_RAW DATA:_
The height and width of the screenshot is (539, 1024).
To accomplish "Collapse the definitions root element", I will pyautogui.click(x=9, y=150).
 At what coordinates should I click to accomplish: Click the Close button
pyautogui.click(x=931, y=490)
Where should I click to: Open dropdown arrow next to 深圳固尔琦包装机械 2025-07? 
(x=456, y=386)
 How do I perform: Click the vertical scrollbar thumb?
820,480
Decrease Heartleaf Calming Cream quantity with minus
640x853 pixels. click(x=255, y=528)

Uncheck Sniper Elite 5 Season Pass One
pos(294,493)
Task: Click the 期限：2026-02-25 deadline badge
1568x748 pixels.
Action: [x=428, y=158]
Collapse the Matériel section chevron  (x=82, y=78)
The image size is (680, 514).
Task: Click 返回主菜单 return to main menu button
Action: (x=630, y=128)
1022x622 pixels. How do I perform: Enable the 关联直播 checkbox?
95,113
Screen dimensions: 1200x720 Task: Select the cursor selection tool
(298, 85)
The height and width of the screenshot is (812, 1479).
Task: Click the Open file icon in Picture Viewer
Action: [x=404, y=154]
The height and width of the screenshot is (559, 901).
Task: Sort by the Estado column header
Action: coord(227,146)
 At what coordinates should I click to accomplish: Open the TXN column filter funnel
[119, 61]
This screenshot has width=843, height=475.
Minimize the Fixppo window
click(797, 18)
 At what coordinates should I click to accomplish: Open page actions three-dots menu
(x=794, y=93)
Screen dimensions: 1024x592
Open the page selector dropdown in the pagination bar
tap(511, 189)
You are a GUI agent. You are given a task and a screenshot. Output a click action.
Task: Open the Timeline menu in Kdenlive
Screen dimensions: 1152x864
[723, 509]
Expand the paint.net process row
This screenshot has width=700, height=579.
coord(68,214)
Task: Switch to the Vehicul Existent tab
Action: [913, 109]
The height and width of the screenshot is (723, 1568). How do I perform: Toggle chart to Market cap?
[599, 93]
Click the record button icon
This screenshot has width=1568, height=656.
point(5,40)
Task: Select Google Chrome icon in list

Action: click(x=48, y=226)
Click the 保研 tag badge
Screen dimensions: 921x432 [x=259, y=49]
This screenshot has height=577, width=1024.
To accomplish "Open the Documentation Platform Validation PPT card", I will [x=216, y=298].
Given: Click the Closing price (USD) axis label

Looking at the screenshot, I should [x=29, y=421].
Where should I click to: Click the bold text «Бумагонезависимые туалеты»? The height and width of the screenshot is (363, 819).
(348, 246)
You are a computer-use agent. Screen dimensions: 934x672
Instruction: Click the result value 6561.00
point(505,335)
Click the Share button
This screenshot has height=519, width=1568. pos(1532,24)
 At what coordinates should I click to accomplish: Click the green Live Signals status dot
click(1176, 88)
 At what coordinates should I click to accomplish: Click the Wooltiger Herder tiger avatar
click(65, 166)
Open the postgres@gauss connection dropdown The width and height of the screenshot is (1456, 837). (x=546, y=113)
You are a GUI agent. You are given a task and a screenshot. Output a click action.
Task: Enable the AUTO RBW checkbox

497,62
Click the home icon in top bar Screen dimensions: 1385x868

_THE EXERCISE:_
Copy every line of the material above, word for word and in the same order.

_EXERCISE RESPONSE:_
The height and width of the screenshot is (539, 1024).
To accomplish "Collapse the definitions root element", I will pyautogui.click(x=9, y=150).
 At what coordinates should I click to accomplish: Click the Close button
pyautogui.click(x=931, y=490)
Where should I click to: Open dropdown arrow next to 深圳固尔琦包装机械 2025-07? 
(x=456, y=386)
 How do I perform: Click the vertical scrollbar thumb?
820,480
Decrease Heartleaf Calming Cream quantity with minus
640x853 pixels. click(x=255, y=528)

Uncheck Sniper Elite 5 Season Pass One
pos(294,493)
Task: Click the 期限：2026-02-25 deadline badge
1568x748 pixels.
Action: [x=428, y=158]
Collapse the Matériel section chevron  (x=82, y=78)
The image size is (680, 514).
Task: Click 返回主菜单 return to main menu button
Action: (x=630, y=128)
1022x622 pixels. How do I perform: Enable the 关联直播 checkbox?
95,113
Screen dimensions: 1200x720 Task: Select the cursor selection tool
(298, 85)
The height and width of the screenshot is (812, 1479).
Task: Click the Open file icon in Picture Viewer
Action: [x=404, y=154]
The height and width of the screenshot is (559, 901).
Task: Sort by the Estado column header
Action: coord(227,146)
 At what coordinates should I click to accomplish: Open the TXN column filter funnel
[119, 61]
This screenshot has width=843, height=475.
Minimize the Fixppo window
click(797, 18)
 At what coordinates should I click to accomplish: Open page actions three-dots menu
(x=794, y=93)
Screen dimensions: 1024x592
Open the page selector dropdown in the pagination bar
tap(511, 189)
You are a GUI agent. You are given a task and a screenshot. Output a click action.
Task: Open the Timeline menu in Kdenlive
Screen dimensions: 1152x864
[723, 509]
Expand the paint.net process row
This screenshot has width=700, height=579.
coord(68,214)
Task: Switch to the Vehicul Existent tab
Action: [913, 109]
The height and width of the screenshot is (723, 1568). How do I perform: Toggle chart to Market cap?
[599, 93]
Click the record button icon
This screenshot has width=1568, height=656.
point(5,40)
Task: Select Google Chrome icon in list

Action: click(x=48, y=226)
Click the 保研 tag badge
Screen dimensions: 921x432 [x=259, y=49]
This screenshot has height=577, width=1024.
To accomplish "Open the Documentation Platform Validation PPT card", I will [x=216, y=298].
Given: Click the Closing price (USD) axis label

Looking at the screenshot, I should [x=29, y=421].
Where should I click to: Click the bold text «Бумагонезависимые туалеты»? The height and width of the screenshot is (363, 819).
(348, 246)
You are a computer-use agent. Screen dimensions: 934x672
Instruction: Click the result value 6561.00
point(505,335)
Click the Share button
This screenshot has height=519, width=1568. pos(1532,24)
 At what coordinates should I click to accomplish: Click the green Live Signals status dot
click(1176, 88)
 At what coordinates should I click to accomplish: Click the Wooltiger Herder tiger avatar
click(65, 166)
Open the postgres@gauss connection dropdown The width and height of the screenshot is (1456, 837). (x=546, y=113)
You are a GUI agent. You are given a task and a screenshot. Output a click action.
Task: Enable the AUTO RBW checkbox

497,62
Click the home icon in top bar Screen dimensions: 1385x868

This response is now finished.